> **Task to carry out**:
All entries below are to be reproduced exactly.

> **Information shown**:
************
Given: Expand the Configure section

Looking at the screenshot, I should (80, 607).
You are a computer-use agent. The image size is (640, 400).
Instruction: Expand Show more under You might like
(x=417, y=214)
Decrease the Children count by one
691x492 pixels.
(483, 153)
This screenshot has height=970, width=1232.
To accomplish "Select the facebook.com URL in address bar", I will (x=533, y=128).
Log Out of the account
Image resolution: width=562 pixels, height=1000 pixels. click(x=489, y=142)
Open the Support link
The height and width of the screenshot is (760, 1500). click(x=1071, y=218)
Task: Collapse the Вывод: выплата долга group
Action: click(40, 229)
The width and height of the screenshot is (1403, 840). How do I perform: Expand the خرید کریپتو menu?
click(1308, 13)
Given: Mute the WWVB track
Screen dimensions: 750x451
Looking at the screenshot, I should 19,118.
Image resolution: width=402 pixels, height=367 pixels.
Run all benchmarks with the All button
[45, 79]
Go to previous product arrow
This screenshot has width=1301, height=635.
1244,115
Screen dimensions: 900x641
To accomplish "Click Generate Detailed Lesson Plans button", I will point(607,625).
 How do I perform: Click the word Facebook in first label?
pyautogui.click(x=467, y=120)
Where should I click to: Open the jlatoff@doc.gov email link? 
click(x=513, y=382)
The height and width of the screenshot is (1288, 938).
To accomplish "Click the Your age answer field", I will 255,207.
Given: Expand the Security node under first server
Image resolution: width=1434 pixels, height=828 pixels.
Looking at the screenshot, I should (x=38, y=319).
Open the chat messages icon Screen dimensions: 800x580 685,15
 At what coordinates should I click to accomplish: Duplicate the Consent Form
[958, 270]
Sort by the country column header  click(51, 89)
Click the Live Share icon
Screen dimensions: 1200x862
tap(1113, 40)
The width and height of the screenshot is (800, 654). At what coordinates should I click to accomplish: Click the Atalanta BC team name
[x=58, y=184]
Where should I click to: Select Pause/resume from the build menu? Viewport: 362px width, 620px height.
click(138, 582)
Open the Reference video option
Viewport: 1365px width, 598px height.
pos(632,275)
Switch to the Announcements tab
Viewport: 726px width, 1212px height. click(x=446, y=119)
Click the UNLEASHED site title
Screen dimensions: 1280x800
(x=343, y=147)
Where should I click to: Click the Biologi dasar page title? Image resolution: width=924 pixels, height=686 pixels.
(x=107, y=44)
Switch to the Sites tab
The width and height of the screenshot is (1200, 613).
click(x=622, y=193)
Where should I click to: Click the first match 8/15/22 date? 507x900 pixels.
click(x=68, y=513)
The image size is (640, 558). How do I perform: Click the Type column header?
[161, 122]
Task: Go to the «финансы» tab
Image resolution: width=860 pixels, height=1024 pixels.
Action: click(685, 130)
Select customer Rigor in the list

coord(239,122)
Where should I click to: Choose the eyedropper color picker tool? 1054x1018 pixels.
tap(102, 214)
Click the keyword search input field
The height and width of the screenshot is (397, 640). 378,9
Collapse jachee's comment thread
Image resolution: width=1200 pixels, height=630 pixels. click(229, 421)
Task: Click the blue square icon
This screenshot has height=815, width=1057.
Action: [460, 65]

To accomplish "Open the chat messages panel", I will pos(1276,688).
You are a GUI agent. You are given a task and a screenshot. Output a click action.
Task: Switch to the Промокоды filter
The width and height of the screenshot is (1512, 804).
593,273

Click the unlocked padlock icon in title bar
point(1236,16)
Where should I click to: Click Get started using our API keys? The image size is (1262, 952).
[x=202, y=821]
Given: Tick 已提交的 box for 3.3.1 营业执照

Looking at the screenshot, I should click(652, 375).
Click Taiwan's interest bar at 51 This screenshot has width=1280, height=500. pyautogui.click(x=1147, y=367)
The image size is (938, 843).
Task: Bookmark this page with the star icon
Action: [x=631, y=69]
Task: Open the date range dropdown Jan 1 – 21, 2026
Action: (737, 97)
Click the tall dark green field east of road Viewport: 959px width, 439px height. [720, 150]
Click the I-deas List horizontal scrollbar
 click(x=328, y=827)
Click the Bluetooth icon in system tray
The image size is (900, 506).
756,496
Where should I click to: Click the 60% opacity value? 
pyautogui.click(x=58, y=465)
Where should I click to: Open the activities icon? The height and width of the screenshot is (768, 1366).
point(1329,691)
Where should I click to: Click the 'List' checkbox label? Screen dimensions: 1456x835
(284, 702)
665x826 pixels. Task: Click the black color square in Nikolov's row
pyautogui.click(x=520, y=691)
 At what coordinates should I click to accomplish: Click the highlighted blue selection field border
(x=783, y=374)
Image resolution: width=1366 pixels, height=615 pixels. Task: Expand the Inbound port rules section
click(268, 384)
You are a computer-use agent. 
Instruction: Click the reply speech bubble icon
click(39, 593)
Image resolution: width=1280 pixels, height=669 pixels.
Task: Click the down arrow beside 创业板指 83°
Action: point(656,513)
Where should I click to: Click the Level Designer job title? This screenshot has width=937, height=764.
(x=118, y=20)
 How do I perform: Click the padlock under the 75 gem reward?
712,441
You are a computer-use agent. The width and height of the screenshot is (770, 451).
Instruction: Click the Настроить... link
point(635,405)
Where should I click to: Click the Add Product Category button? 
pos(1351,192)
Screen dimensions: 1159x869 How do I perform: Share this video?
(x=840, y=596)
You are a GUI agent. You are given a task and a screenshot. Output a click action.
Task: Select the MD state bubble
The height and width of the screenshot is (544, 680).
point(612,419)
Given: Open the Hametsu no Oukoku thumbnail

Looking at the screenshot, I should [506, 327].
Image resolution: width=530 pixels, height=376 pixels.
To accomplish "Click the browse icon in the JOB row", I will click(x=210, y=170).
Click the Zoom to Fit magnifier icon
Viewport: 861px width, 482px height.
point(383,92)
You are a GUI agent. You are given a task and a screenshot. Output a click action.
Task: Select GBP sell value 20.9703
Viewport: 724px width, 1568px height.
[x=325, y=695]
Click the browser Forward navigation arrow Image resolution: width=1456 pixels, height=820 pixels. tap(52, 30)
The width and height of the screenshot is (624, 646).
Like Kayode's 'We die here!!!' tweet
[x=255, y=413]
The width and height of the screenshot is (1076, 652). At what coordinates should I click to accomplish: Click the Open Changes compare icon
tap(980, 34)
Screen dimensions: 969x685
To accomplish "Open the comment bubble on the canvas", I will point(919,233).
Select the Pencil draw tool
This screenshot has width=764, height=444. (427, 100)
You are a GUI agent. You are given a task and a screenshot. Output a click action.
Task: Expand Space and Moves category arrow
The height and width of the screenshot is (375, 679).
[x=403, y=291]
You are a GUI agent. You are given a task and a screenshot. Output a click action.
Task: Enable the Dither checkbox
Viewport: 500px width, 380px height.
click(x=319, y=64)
************
> **Expected answer**:
Given: Expand the Configure section

Looking at the screenshot, I should (80, 607).
You are a computer-use agent. The image size is (640, 400).
Instruction: Expand Show more under You might like
(x=417, y=214)
Decrease the Children count by one
691x492 pixels.
(483, 153)
This screenshot has height=970, width=1232.
To accomplish "Select the facebook.com URL in address bar", I will (x=533, y=128).
Log Out of the account
Image resolution: width=562 pixels, height=1000 pixels. click(x=489, y=142)
Open the Support link
The height and width of the screenshot is (760, 1500). click(x=1071, y=218)
Task: Collapse the Вывод: выплата долга group
Action: click(40, 229)
The width and height of the screenshot is (1403, 840). How do I perform: Expand the خرید کریپتو menu?
click(1308, 13)
Given: Mute the WWVB track
Screen dimensions: 750x451
Looking at the screenshot, I should 19,118.
Image resolution: width=402 pixels, height=367 pixels.
Run all benchmarks with the All button
[45, 79]
Go to previous product arrow
This screenshot has width=1301, height=635.
1244,115
Screen dimensions: 900x641
To accomplish "Click Generate Detailed Lesson Plans button", I will point(607,625).
 How do I perform: Click the word Facebook in first label?
pyautogui.click(x=467, y=120)
Where should I click to: Open the jlatoff@doc.gov email link? 
click(x=513, y=382)
The height and width of the screenshot is (1288, 938).
To accomplish "Click the Your age answer field", I will 255,207.
Given: Expand the Security node under first server
Image resolution: width=1434 pixels, height=828 pixels.
Looking at the screenshot, I should (x=38, y=319).
Open the chat messages icon Screen dimensions: 800x580 685,15
 At what coordinates should I click to accomplish: Duplicate the Consent Form
[958, 270]
Sort by the country column header  click(51, 89)
Click the Live Share icon
Screen dimensions: 1200x862
tap(1113, 40)
The width and height of the screenshot is (800, 654). At what coordinates should I click to accomplish: Click the Atalanta BC team name
[x=58, y=184]
Where should I click to: Select Pause/resume from the build menu? Viewport: 362px width, 620px height.
click(138, 582)
Open the Reference video option
Viewport: 1365px width, 598px height.
pos(632,275)
Switch to the Announcements tab
Viewport: 726px width, 1212px height. click(x=446, y=119)
Click the UNLEASHED site title
Screen dimensions: 1280x800
(x=343, y=147)
Where should I click to: Click the Biologi dasar page title? Image resolution: width=924 pixels, height=686 pixels.
(x=107, y=44)
Switch to the Sites tab
The width and height of the screenshot is (1200, 613).
click(x=622, y=193)
Where should I click to: Click the first match 8/15/22 date? 507x900 pixels.
click(x=68, y=513)
The image size is (640, 558). How do I perform: Click the Type column header?
[161, 122]
Task: Go to the «финансы» tab
Image resolution: width=860 pixels, height=1024 pixels.
Action: click(685, 130)
Select customer Rigor in the list

coord(239,122)
Where should I click to: Choose the eyedropper color picker tool? 1054x1018 pixels.
tap(102, 214)
Click the keyword search input field
The height and width of the screenshot is (397, 640). 378,9
Collapse jachee's comment thread
Image resolution: width=1200 pixels, height=630 pixels. click(229, 421)
Task: Click the blue square icon
This screenshot has height=815, width=1057.
Action: [460, 65]

To accomplish "Open the chat messages panel", I will pos(1276,688).
You are a GUI agent. You are given a task and a screenshot. Output a click action.
Task: Switch to the Промокоды filter
The width and height of the screenshot is (1512, 804).
593,273

Click the unlocked padlock icon in title bar
point(1236,16)
Where should I click to: Click Get started using our API keys? The image size is (1262, 952).
[x=202, y=821]
Given: Tick 已提交的 box for 3.3.1 营业执照

Looking at the screenshot, I should click(652, 375).
Click Taiwan's interest bar at 51 This screenshot has width=1280, height=500. pyautogui.click(x=1147, y=367)
The image size is (938, 843).
Task: Bookmark this page with the star icon
Action: [x=631, y=69]
Task: Open the date range dropdown Jan 1 – 21, 2026
Action: (737, 97)
Click the tall dark green field east of road Viewport: 959px width, 439px height. [720, 150]
Click the I-deas List horizontal scrollbar
 click(x=328, y=827)
Click the Bluetooth icon in system tray
The image size is (900, 506).
756,496
Where should I click to: Click the 60% opacity value? 
pyautogui.click(x=58, y=465)
Where should I click to: Open the activities icon? The height and width of the screenshot is (768, 1366).
point(1329,691)
Where should I click to: Click the 'List' checkbox label? Screen dimensions: 1456x835
(284, 702)
665x826 pixels. Task: Click the black color square in Nikolov's row
pyautogui.click(x=520, y=691)
 At what coordinates should I click to accomplish: Click the highlighted blue selection field border
(x=783, y=374)
Image resolution: width=1366 pixels, height=615 pixels. Task: Expand the Inbound port rules section
click(268, 384)
You are a computer-use agent. 
Instruction: Click the reply speech bubble icon
click(39, 593)
Image resolution: width=1280 pixels, height=669 pixels.
Task: Click the down arrow beside 创业板指 83°
Action: point(656,513)
Where should I click to: Click the Level Designer job title? This screenshot has width=937, height=764.
(x=118, y=20)
 How do I perform: Click the padlock under the 75 gem reward?
712,441
You are a computer-use agent. The width and height of the screenshot is (770, 451).
Instruction: Click the Настроить... link
point(635,405)
Where should I click to: Click the Add Product Category button? 
pos(1351,192)
Screen dimensions: 1159x869 How do I perform: Share this video?
(x=840, y=596)
You are a GUI agent. You are given a task and a screenshot. Output a click action.
Task: Select the MD state bubble
The height and width of the screenshot is (544, 680).
point(612,419)
Given: Open the Hametsu no Oukoku thumbnail

Looking at the screenshot, I should [506, 327].
Image resolution: width=530 pixels, height=376 pixels.
To accomplish "Click the browse icon in the JOB row", I will click(x=210, y=170).
Click the Zoom to Fit magnifier icon
Viewport: 861px width, 482px height.
point(383,92)
You are a GUI agent. You are given a task and a screenshot. Output a click action.
Task: Select GBP sell value 20.9703
Viewport: 724px width, 1568px height.
[x=325, y=695]
Click the browser Forward navigation arrow Image resolution: width=1456 pixels, height=820 pixels. tap(52, 30)
The width and height of the screenshot is (624, 646).
Like Kayode's 'We die here!!!' tweet
[x=255, y=413]
The width and height of the screenshot is (1076, 652). At what coordinates should I click to accomplish: Click the Open Changes compare icon
tap(980, 34)
Screen dimensions: 969x685
To accomplish "Open the comment bubble on the canvas", I will point(919,233).
Select the Pencil draw tool
This screenshot has width=764, height=444. (427, 100)
You are a GUI agent. You are given a task and a screenshot. Output a click action.
Task: Expand Space and Moves category arrow
The height and width of the screenshot is (375, 679).
[x=403, y=291]
You are a GUI agent. You are given a task and a screenshot. Output a click action.
Task: Enable the Dither checkbox
Viewport: 500px width, 380px height.
click(x=319, y=64)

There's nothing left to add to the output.